FW_H_SetRADIUS

To configure RADIUS servers

  1. In the console tree of ISA Server Management, click General.

  2. In the details pane, click Define LDAP and RADIUS Servers.

  3. On the RADIUS Servers tab, click Add.

  4. In Server name, type the name of the RADIUS server to use for authentication.

  5. Click Change and in New secret, type the shared secret that is used for secure communications between ISA Server and the RADIUS server. You must configure the same shared secret on both ISA Server and the RADIUS server for successful RADIUS communications to occur.

  6. In Port, type the User Datagram Protocol (UDP) port that is used by the RADIUS server for incoming RADIUS authentication requests. The default value of 1812 is based on RFC 2138. For older RADIUS servers, set the port value to 1645.

  7. In Time-out (seconds), type the amount of time (in seconds) that ISA Server will try to obtain responses from the RADIUS server before trying the next RADIUS server on the ordered list.
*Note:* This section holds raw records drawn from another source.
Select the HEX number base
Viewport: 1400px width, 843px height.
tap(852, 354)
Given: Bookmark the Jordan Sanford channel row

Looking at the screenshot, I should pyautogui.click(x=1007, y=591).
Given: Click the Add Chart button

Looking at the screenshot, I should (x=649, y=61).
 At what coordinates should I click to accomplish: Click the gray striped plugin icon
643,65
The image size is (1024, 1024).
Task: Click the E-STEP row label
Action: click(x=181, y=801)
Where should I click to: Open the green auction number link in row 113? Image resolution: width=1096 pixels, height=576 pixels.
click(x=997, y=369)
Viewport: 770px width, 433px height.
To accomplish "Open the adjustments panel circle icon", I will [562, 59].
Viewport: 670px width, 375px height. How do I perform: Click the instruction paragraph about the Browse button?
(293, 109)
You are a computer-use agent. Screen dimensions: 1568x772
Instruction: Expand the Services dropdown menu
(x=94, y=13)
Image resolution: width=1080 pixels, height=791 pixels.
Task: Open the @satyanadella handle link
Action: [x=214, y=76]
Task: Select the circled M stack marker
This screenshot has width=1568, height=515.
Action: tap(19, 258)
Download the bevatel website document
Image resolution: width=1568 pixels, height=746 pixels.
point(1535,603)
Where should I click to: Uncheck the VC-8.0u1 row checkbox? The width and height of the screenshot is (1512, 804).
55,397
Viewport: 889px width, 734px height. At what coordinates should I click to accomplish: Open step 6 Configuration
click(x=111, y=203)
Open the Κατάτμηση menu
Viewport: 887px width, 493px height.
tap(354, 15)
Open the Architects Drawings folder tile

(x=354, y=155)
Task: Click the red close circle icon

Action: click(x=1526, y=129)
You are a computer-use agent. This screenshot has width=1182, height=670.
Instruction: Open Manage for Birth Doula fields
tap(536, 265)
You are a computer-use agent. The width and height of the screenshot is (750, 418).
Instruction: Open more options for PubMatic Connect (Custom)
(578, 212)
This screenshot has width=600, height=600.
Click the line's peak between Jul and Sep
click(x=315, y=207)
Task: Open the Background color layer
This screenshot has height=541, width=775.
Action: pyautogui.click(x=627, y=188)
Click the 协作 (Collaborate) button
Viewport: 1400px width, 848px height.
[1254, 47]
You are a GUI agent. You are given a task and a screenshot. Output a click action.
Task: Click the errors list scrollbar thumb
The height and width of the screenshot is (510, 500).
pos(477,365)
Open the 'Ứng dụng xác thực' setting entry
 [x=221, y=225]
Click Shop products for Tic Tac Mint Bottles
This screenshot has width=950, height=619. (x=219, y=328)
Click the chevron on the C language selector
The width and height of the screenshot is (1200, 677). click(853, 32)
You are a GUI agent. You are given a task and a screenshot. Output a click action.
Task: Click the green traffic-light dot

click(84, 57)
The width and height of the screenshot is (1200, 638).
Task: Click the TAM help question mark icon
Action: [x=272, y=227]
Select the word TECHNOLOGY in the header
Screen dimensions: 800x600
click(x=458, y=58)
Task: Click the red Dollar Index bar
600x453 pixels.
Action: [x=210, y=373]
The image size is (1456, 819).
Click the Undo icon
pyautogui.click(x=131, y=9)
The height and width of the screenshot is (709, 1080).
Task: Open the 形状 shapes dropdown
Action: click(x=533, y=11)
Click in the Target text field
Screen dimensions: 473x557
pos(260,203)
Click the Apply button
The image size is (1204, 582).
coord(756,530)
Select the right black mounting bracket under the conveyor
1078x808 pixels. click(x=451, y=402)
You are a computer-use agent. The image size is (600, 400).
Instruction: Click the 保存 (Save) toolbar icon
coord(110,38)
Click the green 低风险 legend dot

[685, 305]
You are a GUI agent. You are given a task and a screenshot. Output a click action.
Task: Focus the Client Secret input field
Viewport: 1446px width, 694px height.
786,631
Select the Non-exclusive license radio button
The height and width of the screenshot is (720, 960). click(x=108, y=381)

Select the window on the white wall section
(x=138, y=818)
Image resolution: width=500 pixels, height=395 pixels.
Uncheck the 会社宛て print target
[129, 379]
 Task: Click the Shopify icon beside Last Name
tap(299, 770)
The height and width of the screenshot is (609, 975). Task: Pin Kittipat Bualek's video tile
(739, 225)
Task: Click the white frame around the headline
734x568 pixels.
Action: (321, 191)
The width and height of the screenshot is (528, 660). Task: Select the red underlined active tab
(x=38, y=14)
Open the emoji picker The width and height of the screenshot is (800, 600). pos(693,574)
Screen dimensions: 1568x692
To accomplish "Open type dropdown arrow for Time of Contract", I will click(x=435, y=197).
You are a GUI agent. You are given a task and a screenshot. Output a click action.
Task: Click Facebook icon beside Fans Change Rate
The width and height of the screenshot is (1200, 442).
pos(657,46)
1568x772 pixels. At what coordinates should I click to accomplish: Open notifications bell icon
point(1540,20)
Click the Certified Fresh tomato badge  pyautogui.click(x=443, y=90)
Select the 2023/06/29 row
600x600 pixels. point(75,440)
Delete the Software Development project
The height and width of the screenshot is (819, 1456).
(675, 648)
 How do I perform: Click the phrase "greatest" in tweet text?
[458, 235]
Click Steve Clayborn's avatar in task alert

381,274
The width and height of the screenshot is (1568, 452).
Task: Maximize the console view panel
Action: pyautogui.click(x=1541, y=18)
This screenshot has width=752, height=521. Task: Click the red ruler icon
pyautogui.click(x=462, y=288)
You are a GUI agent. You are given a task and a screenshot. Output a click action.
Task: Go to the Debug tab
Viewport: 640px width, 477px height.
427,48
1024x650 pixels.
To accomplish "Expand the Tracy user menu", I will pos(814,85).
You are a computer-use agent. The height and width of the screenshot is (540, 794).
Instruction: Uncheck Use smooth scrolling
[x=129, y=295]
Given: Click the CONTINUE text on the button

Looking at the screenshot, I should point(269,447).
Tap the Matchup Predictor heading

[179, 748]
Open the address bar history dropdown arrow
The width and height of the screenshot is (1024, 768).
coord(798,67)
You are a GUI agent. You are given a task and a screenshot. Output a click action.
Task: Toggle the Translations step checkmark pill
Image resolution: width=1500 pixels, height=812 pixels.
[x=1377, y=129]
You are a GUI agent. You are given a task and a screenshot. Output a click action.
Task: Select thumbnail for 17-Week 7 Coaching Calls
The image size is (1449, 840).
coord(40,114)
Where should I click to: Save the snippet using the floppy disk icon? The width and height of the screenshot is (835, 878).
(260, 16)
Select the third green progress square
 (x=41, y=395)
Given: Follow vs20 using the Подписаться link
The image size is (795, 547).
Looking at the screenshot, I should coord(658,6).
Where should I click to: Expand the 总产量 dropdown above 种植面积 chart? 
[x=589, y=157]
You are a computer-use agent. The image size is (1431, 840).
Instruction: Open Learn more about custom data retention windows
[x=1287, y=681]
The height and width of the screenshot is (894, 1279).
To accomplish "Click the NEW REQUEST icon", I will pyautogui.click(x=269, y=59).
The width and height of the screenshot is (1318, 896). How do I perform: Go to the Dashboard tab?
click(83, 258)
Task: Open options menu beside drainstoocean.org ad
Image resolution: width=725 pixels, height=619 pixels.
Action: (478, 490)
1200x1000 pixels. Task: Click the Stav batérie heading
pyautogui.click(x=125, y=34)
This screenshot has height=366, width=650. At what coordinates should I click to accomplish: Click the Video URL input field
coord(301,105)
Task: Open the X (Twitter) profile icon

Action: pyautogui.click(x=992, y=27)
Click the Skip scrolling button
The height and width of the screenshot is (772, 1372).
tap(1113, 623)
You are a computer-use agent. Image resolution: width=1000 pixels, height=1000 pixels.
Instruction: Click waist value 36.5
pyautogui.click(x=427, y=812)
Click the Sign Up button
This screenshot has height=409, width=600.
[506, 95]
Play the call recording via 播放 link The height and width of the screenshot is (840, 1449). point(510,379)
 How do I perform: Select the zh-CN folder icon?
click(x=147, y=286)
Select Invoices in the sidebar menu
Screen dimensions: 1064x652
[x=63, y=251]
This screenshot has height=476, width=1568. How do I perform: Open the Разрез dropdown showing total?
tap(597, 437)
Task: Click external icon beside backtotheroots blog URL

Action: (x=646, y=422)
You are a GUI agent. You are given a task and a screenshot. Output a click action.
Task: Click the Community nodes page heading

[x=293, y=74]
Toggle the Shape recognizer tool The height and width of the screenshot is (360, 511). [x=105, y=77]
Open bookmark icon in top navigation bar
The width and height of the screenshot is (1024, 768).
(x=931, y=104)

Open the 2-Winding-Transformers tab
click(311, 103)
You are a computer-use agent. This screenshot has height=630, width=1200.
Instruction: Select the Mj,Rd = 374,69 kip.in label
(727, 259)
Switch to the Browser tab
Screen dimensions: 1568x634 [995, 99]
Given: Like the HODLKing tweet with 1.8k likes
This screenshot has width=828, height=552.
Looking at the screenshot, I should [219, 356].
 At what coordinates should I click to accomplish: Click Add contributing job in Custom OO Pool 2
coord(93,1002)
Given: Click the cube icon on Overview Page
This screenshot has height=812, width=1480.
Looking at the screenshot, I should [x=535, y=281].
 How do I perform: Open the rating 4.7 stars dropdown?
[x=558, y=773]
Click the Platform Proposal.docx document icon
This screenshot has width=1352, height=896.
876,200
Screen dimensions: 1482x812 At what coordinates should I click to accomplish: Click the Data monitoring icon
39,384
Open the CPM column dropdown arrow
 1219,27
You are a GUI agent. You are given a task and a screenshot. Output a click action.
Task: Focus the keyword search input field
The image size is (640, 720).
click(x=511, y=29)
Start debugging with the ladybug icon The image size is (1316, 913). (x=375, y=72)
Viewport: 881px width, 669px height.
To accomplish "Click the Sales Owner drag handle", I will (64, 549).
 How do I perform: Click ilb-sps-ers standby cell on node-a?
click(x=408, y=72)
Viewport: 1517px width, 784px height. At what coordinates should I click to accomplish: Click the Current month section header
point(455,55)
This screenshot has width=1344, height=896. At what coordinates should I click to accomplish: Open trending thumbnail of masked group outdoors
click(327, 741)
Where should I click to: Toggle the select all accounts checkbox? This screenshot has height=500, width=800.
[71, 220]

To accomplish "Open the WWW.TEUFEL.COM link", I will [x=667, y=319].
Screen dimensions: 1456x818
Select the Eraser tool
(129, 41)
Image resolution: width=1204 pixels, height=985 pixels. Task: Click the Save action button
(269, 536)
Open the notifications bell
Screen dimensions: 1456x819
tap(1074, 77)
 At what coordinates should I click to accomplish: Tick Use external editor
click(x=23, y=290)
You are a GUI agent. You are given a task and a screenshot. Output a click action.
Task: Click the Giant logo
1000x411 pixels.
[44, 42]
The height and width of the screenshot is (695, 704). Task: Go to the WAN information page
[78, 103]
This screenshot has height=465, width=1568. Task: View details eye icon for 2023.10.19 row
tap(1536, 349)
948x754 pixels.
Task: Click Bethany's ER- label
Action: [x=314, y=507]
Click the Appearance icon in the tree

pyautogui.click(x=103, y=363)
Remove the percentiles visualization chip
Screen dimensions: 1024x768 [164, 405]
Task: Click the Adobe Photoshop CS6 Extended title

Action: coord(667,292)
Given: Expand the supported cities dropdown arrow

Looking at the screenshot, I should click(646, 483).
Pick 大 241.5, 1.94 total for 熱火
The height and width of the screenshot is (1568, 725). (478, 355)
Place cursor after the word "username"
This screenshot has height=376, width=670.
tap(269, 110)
Note that you can change the order in which the servers are accessed.

  8. Select Always use message authenticator if a message authenticator based on the shared secret is sent with each RADIUS message.

Note

To open ISA Server Management, click Start, point to All Programs, point to Microsoft ISA Server, and then click ISA Server Management.
For ISA Server 2006 Enterprise Edition, expand Microsoft Internet Security and Acceleration Server 2006, expand Arrays, expand Array_Name, expand Configuration and then click General.
For ISA Server 2006 Standard Edition, expand Microsoft Internet Security and Acceleration Server 2006, expand Server_Name, expand Configuration and then click General.

Important

When configuring ISA Server for RADIUS authentication, the configuration of RADIUS servers applies to all rules or network objects that use RADIUS authentication.
Shared secrets are used to verify that RADIUS messages, with the exception of the Access-Request message, are sent by a RADIUS-enabled device that is configured with the same shared secret.
Be sure to change the default preshared key on the RADIUS server.
Configure strong shared secrets and change them frequently to prevent dictionary attacks. Strong shared secrets are a long (more than 22 characters) sequence of random letters, numbers, and punctuation.
If you select Always use message authenticator, make sure that your RADIUS servers are capable of receiving, and configured to receive message authenticators.
For VPN clients, Extensible Authentication Protocol (EAP) messages are always sent with a message authenticator. For Web Proxy clients, only Password Authentication Protocol (PAP) is used.
You must select Always use message authenticator if your RADIUS server is running Internet Authentication Service (IAS), and the RADIUS client that is configured for this server has the Request must contain the Message Authenticator attribute option selected.